BTS is the band that has paved the way for K-pop’s domination of the world. They made history by becoming the first South Korean idols who won multiple global awards, appeared in various US TV shows hosted by the likes of James Corden, Ellen DeGeneres, Jimmy Fallon; and was named one of Time Magazine’s “100 Most Influential People of 2019”.
BTS is so treasured in South Korea that their faces are ubiquitous around the country. Everywhere you look, BTS is smiling back at you – in billboards shopping in a department store, in cutouts holding a smartphone, or in LED TVs driving a luxurious car.
When I spotted a bunch of people wearing clothes and accessories with BTS logos on them, it occurred to me that BTS might have blurred the line between being the endorser and becoming the brand itself. I couldn’t help but wonder, what attracts these people the most, the products or BTS? I even found myself on the quest of getting shoes that BTS wears.
I know that K-pop is huge, but upon my visit to South Korea, it felt like I was entering a whole other world. One where the fans are infatuated enough to spend ridiculous amounts of money to declare their love — from buying any brand endorsed by their idols to renting billboards for a festive birthday greeting. Now I understand why K-pop is said to be one of the economic forces for South Korea. It’s crazy to think the length these fans are willing to go to show their support.
After eight days of BTS-infused immersion, it was finally the big day of the BTS concert and I threw myself at it, body and soul.

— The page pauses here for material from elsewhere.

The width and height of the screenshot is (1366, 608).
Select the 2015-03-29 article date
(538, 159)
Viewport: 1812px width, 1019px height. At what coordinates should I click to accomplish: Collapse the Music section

I would never forget when the music started to blast, the fireworks started to spark, and the boys started to perform. The whole arena was filled with colorful light sticks and loud cheering. The crowd even did a fanchant (a chant by fans in unison at K-pop performances) for each song. It was powerful and felt like a display of affection from the fans.
I was deeply immersed in their spectacular performances, but it didn’t stop me from admiring South Koreans’ respect towards their idols. There was a sea of people, but all of them were behaving in an orderly manner. No shoving around and no disturbances like you might find in concerts in other countries. In a way, I guess, it’s because they would like to preserve the idols’ image. South Korea favors public image more than any other countries. Untoward scenes might reflect badly on the idols.
I left South Korea with a newfound perspective. What appealed to me the most are not the mouth-watering food or the beautiful scenery, but the people. They are what makes South Korea worth exploring. From the way they maintain their appearances to how they show respect and support, it was unique to that country. If I had another chance, I would love to go back to South Korea and learn another thing or two from their people.